Grimshaw's consistently high-quality work in the once-upon-a-time, so-called 'High-Tech' manner always takes the opportunity to display tectonic interests that most architectural practices do not have the curiousity or knowledge to indulge in. We see this at Camden Town, in the Sainsbury supermarket, and particularly in the more recent office building at 25 Gresham Street, in the City. The latter is ordinary and yet, oddly, stands out from the crowd.
We now like to turn away from the Post-Modernist phenomenon, repressing the memory of what now appears to have been a short-lived interlude. Like Art deco, London actually now exhibits very few Po-Mo buildings worth visiting. Here, we make reference to two of its better architects: John Outram and Quinlan Terry. Among the latter's London works is a series of villas in the Regent's Park; and the former designed what is possibly the only Po-Mo work in London worth recalling and visiting: a pumping station of the ise of Dogs. The most notable of such architects was Terry Farrell. However the only interesting work by him in London that exhibits his Po-Mo interests was the Breakfast Television building in Camden Town, whos facade lingers on as a memory trace of a movement that once engaged so many architects. Unfortunately, the mad interior to the building was long ago stripped out and replaced.
The Hopkins' have always been grouped togerher with Foster, Rogers, Grimshaw et al, but their work broke out of the 'High-Tech' stereotype (which, in any case, only makes sense in terms of a contrast to 1970s / 80s Post-Modernism) a long time ago – when they designed Bracken House, in the City, completed in 1992. Other notable work which epitomises their sound social connections include Portcullis House (offices for members of Parliament) and other works that give their practice a far higher and more consistently good quality presence in London than some of their professional rivals.
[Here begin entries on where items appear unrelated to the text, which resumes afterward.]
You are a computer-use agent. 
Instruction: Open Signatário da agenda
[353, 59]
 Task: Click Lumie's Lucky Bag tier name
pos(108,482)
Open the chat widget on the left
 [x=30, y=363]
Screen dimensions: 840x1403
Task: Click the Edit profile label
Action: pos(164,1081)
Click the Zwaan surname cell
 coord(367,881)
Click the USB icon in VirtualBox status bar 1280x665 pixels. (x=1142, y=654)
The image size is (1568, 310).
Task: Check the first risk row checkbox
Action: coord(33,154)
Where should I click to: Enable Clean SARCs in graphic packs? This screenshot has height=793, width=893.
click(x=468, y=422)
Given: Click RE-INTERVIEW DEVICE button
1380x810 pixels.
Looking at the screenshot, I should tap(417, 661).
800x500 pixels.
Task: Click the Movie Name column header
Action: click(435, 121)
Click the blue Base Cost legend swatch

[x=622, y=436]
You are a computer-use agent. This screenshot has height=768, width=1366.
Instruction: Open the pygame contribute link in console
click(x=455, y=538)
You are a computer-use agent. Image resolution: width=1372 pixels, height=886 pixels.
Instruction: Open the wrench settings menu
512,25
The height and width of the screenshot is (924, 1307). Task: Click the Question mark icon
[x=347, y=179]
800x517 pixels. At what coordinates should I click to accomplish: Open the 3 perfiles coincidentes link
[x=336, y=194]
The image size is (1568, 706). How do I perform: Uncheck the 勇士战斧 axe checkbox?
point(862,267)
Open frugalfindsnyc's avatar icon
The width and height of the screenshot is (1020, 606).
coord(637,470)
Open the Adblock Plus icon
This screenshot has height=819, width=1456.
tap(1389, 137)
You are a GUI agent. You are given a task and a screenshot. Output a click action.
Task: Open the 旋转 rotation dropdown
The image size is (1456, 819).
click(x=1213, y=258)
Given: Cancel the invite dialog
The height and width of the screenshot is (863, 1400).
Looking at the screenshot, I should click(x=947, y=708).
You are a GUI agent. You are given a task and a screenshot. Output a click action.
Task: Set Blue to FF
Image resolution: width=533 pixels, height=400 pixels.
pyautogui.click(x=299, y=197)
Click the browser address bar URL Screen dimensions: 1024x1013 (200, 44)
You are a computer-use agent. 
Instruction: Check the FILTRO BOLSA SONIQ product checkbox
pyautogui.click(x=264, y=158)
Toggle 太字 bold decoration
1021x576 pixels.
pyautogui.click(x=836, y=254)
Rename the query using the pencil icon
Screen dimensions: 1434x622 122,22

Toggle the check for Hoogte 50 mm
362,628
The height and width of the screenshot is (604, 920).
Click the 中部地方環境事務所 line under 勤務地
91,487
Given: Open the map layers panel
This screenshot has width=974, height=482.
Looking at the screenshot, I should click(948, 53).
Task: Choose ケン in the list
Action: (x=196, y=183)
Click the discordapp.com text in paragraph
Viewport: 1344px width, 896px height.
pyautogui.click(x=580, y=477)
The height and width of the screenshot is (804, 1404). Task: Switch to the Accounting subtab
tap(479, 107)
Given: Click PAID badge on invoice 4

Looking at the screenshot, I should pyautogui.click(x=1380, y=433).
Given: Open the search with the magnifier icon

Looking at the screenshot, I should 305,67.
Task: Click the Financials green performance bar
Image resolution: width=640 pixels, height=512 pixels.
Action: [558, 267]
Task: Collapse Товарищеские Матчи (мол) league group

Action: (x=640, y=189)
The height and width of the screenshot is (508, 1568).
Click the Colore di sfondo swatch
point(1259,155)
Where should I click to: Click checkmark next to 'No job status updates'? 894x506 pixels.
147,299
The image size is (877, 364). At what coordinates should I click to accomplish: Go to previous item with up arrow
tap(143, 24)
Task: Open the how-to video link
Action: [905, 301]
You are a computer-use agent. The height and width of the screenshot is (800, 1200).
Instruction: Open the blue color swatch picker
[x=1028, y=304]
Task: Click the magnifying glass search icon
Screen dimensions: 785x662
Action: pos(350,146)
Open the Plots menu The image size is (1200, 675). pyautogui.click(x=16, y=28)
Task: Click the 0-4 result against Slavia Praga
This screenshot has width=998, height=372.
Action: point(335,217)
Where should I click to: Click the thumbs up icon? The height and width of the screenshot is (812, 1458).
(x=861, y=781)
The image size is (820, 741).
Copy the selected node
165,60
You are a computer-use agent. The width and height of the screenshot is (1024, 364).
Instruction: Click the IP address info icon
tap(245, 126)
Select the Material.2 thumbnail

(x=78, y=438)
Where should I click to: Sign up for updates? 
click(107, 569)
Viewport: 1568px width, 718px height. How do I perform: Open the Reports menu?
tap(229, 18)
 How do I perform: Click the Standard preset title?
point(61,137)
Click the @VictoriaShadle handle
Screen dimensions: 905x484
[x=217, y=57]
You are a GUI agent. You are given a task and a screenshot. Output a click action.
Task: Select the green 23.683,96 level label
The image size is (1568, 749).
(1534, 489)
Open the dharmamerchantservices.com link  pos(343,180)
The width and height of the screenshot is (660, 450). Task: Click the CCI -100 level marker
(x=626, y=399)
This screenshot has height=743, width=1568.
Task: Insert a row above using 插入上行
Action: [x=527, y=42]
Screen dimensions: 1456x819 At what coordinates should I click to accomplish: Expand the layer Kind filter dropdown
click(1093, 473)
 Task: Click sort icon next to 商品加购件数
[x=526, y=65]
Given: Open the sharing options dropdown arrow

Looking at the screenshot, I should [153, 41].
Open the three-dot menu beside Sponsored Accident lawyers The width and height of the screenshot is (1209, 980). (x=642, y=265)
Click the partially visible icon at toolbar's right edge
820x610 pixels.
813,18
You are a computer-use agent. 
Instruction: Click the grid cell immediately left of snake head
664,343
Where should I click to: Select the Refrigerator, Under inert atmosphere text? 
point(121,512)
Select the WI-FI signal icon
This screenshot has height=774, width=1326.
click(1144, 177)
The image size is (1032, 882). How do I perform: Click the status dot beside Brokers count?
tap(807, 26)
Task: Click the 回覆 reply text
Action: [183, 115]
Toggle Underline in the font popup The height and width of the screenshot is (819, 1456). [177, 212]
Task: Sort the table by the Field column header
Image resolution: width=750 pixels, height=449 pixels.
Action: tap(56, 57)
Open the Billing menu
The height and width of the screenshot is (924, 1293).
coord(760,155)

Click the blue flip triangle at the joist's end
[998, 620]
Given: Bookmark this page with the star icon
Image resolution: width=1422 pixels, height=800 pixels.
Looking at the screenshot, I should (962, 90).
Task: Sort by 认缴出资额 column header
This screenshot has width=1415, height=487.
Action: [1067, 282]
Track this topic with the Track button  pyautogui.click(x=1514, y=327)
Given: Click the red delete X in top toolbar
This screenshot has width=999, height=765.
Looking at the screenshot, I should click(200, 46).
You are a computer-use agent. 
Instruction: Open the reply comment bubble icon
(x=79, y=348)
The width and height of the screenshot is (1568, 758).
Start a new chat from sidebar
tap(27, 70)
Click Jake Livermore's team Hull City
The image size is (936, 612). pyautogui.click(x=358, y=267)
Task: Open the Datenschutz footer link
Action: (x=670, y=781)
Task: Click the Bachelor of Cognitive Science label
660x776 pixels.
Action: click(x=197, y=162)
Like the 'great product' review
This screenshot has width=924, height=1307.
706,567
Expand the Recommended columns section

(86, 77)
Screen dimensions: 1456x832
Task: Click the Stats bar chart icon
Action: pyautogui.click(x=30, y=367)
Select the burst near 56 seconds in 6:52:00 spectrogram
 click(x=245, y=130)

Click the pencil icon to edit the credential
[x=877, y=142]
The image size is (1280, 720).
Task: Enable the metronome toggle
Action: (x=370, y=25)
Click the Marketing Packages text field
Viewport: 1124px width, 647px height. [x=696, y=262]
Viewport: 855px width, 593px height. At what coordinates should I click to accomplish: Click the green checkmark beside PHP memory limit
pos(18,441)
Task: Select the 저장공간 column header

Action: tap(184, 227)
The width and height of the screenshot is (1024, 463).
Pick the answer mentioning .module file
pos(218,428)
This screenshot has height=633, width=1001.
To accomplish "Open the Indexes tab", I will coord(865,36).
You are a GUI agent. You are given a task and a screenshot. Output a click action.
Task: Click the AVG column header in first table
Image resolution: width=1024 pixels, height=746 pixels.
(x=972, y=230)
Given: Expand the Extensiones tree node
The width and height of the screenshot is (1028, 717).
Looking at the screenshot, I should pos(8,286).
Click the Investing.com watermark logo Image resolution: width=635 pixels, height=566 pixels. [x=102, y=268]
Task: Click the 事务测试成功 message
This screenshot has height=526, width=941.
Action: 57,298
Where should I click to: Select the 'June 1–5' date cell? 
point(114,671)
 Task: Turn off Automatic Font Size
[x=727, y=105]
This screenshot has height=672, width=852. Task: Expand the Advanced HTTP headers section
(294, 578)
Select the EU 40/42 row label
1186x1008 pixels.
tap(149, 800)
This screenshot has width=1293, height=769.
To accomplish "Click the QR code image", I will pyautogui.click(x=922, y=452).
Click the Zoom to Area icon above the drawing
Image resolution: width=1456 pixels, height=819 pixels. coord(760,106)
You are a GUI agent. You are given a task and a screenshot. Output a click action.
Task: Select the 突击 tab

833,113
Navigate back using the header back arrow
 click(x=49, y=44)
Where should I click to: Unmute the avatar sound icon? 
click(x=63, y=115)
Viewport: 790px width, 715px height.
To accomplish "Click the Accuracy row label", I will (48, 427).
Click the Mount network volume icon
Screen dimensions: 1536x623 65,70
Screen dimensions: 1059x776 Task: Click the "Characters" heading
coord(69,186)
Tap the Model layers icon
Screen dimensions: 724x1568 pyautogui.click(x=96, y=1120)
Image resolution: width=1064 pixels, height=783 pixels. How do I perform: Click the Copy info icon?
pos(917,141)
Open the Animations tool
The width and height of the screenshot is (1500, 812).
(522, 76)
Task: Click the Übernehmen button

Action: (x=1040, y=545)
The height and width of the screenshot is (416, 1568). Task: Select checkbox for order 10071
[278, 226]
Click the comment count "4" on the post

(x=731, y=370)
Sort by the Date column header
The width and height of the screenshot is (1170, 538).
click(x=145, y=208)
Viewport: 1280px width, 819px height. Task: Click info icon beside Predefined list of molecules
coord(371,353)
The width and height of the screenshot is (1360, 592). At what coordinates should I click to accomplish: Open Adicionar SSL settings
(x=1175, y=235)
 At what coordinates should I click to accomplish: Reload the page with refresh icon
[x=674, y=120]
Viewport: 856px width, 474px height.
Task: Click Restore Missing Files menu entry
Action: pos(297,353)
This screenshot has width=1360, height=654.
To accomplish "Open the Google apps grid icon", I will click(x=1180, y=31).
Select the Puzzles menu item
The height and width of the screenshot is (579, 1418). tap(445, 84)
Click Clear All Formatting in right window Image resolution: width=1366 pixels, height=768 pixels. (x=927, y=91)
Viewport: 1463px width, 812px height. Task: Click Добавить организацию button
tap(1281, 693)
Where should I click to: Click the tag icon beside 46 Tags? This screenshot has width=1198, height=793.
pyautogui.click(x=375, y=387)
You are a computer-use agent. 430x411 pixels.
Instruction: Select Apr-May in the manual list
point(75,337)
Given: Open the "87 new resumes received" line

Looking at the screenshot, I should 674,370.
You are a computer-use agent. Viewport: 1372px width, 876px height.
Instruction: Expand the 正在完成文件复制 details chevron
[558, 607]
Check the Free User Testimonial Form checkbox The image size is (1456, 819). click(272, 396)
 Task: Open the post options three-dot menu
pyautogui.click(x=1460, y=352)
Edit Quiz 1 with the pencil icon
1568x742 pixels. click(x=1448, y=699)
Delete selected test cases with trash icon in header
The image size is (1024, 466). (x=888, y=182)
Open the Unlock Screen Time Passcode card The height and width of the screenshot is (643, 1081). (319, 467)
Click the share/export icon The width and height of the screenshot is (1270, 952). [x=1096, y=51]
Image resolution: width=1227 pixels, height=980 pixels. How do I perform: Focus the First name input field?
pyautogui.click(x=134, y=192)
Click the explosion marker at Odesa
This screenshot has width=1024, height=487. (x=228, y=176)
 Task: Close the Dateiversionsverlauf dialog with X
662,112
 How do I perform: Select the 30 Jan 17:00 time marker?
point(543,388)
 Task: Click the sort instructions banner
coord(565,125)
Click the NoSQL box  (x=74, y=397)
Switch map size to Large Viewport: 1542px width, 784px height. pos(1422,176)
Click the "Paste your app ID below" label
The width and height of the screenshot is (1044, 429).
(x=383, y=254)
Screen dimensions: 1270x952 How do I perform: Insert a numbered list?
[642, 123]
'Big Jim' Stirling and James Gowan were always an odd couple and, perhaps unfairly, Gowan's staus faded and Stirling's rose in the years after they parted ways. The latter became an internationally famous figure, so there is a certain irony in the fact that there is little in London that exhibits his skills. The most notable works are the Clore Gallery (at the Tate Britain) and No.1 Poultry (in the City), both less than entirely satisfactory works and yet both intriguing.
Lord (Baron) Rogers of Riverside has, as he ages, become the outstanding establishment figure of British architecture. He runs a practice much smaler than Foster but manages to turn out works of a consistently higher standard e.g. the Terminal Five building at Heathrow and the Maggie cancer care centre which won the Stirling Prize in 2009. But the iconic work from this practice is, of course, Lloyds of London, completed in 1986 but still an outstandingly unusual work.
Lord Foster of Thamesbank is one of the world's better know architects, but the problem faced by mature and very large practices is 'emperor's clothes' syndrome and the reality is that the output of the practice varies enormously. In London, the beest works from the practice are the Sackler gallery and assoiated works at the Royal Academy, and the Great Court at the british Museum, both under the leadership of Foster's partner Spencer de Grey. Similarly, the two more publically known projects – City hall and the Gherkin – were under Ken Shuttleworth. nevertheless, it is remarkable that Foster has developed an office culture that has maintained such high standrads among a large body of workers for so long. And while many of the practice's outputs – as the many City office buildings – are not outstanding, they are usually the equal of any other practice's outputs.